▸ Problem requirements
Look for "left" in the listing below. Gather each line that contains it.

▸ Available records

>>>

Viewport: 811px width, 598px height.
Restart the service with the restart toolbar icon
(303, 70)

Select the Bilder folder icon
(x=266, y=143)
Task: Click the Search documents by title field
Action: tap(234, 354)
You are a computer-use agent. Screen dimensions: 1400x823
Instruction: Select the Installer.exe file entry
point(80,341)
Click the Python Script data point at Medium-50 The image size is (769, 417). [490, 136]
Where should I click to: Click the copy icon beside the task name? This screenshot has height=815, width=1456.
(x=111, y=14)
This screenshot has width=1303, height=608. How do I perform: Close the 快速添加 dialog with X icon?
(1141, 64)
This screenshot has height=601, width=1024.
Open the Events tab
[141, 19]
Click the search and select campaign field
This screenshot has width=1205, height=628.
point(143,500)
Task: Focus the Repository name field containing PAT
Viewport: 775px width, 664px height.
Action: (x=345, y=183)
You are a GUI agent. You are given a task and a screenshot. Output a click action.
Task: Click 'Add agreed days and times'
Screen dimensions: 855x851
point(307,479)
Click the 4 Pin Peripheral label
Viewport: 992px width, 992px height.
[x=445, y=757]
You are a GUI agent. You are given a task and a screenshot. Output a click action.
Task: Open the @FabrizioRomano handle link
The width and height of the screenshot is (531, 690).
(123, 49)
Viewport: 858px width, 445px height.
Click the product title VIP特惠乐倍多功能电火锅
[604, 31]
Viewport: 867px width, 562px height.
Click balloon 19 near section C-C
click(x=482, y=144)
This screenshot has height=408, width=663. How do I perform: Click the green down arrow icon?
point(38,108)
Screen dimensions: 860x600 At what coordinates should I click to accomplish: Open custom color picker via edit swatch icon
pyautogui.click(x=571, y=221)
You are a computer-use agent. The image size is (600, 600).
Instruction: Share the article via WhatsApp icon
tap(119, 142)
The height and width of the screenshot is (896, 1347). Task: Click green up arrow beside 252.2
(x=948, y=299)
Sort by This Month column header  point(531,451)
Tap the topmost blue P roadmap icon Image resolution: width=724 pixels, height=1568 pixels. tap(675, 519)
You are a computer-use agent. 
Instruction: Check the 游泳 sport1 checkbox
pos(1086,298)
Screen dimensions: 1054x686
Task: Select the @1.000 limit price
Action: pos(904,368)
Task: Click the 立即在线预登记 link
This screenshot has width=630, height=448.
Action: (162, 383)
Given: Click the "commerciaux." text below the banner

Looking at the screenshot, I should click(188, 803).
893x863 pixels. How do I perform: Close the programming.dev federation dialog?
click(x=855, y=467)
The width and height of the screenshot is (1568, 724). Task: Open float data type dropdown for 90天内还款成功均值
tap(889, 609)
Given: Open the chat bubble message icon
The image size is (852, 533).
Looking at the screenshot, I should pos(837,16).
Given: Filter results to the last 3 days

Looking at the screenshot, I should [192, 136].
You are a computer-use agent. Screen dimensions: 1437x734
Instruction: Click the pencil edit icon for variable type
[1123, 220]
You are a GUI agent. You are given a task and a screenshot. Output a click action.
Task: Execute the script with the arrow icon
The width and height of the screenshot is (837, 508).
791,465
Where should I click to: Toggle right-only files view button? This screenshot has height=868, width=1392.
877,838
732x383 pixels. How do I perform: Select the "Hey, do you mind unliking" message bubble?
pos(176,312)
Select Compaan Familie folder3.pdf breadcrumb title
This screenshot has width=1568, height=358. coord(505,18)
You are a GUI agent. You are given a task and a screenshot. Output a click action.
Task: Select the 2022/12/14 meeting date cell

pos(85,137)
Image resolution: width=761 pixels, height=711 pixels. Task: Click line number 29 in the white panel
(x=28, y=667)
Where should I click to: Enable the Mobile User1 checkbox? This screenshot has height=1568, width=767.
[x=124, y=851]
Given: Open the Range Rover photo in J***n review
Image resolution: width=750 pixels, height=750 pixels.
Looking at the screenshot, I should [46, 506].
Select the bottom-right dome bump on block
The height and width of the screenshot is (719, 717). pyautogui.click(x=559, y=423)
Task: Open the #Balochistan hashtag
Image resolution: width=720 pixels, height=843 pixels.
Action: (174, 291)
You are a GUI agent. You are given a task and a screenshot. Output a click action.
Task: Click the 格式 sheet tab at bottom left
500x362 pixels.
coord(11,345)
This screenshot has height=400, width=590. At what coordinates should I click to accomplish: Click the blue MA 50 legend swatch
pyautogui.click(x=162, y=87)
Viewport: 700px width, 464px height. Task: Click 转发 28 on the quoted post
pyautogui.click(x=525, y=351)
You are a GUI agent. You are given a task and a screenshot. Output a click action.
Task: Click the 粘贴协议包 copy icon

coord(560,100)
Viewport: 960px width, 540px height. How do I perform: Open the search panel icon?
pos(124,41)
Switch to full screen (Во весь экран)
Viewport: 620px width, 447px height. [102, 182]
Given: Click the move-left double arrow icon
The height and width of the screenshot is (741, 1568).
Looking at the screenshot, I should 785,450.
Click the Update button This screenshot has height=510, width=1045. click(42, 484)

<<<

▸ Completed task
Task: Click the 格式 sheet tab at bottom left
Given: Click the move-left double arrow icon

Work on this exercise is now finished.